Cathy Dobson
Dave Lambert wants to know three things.
Where did the enormous pipe that’s washed up in front of his Bright’s Grove home come from?
Who does it belong to?
And who is going to remove it?
Lambert lives in his childhood home on Lambert Road overlooking Lake Huron. The rusty piece of pipe just appeared in early July.
“I’ve been here my whole life – that’s nearly 64 years – and I’ve never seen anything like this,” said the retired pipefitter.
The pipe appears to be an elbow and is about six feet (two metres) in diameter and 10 feet (three metres) long. The inside contains some metal mesh.
After Lambert reported the strange object to City Hall last week two workers arrived in a truck. They took one look at it and said it was too heavy to move, he said.
“We don’t know what they’re going to do now. Are they going to need a tow truck or a barge or what?”
And other unusual debris has turned up lately, Lambert said.
“We’ve got all sorts of metal trash along the shore. There’s a five-foot pipe over in front of my neighbours and we’re all wondering what it could be.”
A popular theory among lakeshore residents is that industrial and building materials were used to rebuild the old Lakeshore Road when it collapsed in the 1950s.
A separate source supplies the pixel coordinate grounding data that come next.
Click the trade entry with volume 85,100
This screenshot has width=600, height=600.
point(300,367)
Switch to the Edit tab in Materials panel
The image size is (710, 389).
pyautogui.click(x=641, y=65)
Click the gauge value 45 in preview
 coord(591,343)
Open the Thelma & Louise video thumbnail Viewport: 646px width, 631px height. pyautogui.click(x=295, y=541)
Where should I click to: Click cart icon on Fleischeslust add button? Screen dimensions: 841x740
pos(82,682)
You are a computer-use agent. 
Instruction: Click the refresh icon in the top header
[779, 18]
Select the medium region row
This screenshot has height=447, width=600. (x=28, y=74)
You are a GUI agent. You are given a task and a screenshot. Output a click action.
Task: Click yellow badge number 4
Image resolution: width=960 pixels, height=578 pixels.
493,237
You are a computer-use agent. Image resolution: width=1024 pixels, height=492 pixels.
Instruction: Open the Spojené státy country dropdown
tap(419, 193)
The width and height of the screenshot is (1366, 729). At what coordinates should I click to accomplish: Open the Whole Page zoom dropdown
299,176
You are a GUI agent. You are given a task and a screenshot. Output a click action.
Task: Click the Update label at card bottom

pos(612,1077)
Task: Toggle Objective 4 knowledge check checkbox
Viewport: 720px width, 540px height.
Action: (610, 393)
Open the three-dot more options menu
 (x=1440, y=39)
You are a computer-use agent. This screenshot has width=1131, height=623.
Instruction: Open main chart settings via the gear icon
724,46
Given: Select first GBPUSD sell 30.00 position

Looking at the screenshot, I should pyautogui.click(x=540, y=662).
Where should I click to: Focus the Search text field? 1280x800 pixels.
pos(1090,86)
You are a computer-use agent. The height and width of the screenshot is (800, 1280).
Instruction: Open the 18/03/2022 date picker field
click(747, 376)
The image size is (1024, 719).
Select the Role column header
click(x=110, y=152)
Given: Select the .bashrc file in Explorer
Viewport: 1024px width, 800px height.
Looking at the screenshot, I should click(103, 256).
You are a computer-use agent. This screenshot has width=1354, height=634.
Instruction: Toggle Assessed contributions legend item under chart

“Some of my elder neighbours say … the township used anything they could find for fill and then bulldozed dirt over it,” said Lambert.
“Someone else said the pipe looks like it came from a ship. It’s so heavy, we wonder why it didn’t just sink. But we have no answers, only speculation.”
Whatever the case, Lambert hopes the city figures out how to remove the big pipe because it’s a safety concern.
“It’s on the city’s right-of-way, so they need to keep it safe,” he said.
Rob Williams, Sarnia’s construction manager, said he hadn’t talked to Lambert but had heard from a Goldie Lane neighbour about a different large piece of pipe in the water.
“I went to take a look at it and I believe that pipe has been there since at least 1989. I have a picture of it taken back then,” Williams said.
He believes the metal was used at one time for shoreline protection and remained buried until recent high water and wave action exposed it again.
“I think it’s industrial scrap of some type,” Williams said.
The city didn’t put it there and it isn’t the city’s responsibility, he added.
“But I’ll go out and take another look at it.”